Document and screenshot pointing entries
+-------+

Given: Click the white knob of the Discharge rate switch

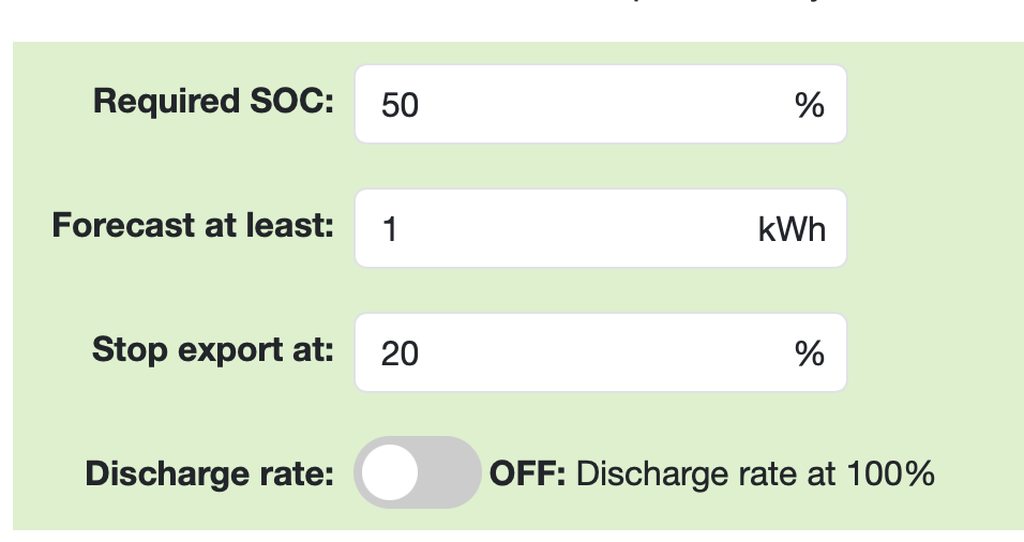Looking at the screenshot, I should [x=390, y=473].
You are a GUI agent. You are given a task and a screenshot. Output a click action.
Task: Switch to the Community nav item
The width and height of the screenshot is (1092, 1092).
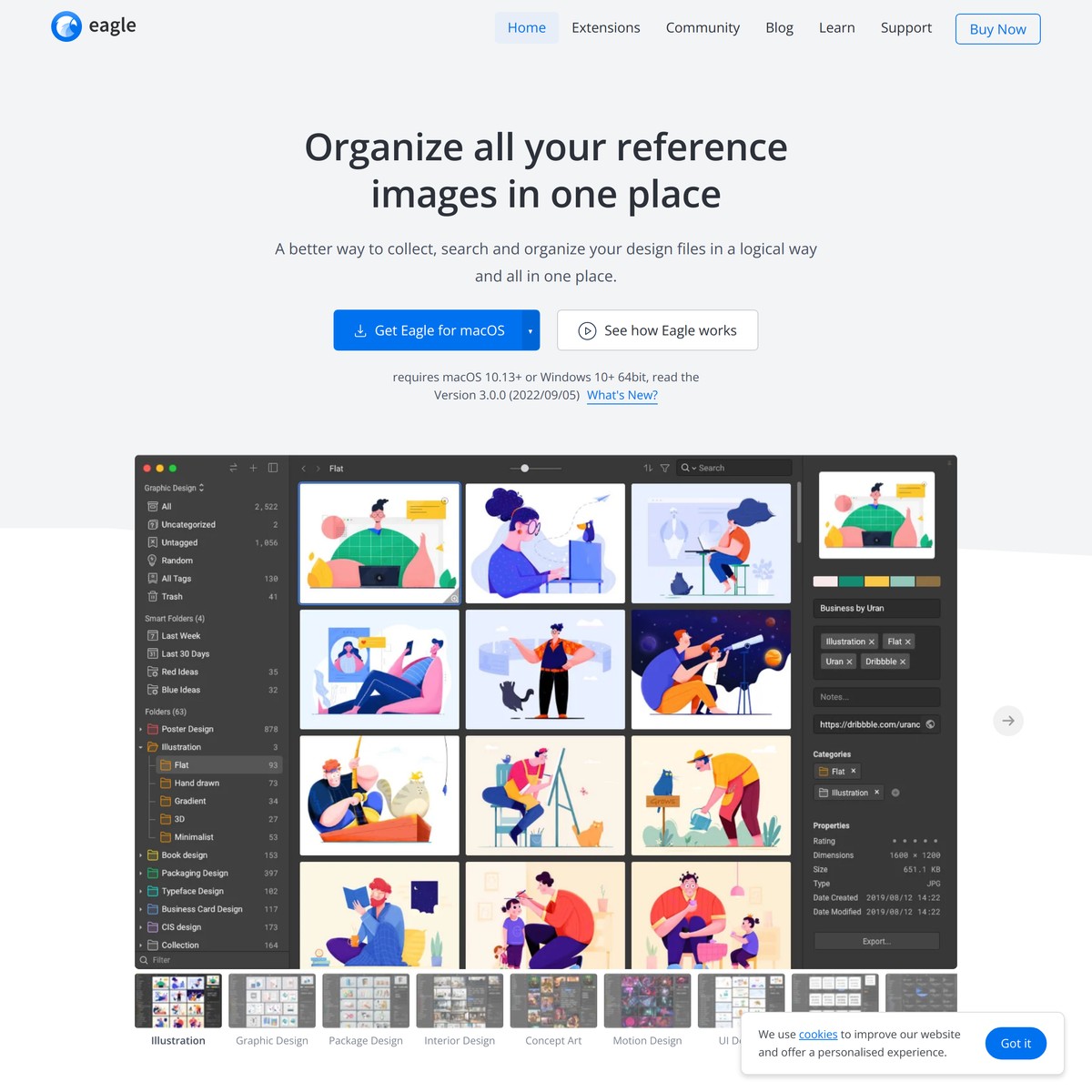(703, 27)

+-------+

Turn every line of the listing into a Markdown table with the columns "Row" and "Line", numbering the rows and skipping blank lines. Leave the pictures out of the table.

- Response to the task
| Row | Line |
|---|---|
| 1 | Given: Click the white knob of the Discharge rate switch |
| 2 | Looking at the screenshot, I should [x=390, y=473]. |
| 3 | You are a GUI agent. You are given a task and a screenshot. Output a click action. |
| 4 | Task: Switch to the Community nav item |
| 5 | The width and height of the screenshot is (1092, 1092). |
| 6 | (703, 27) |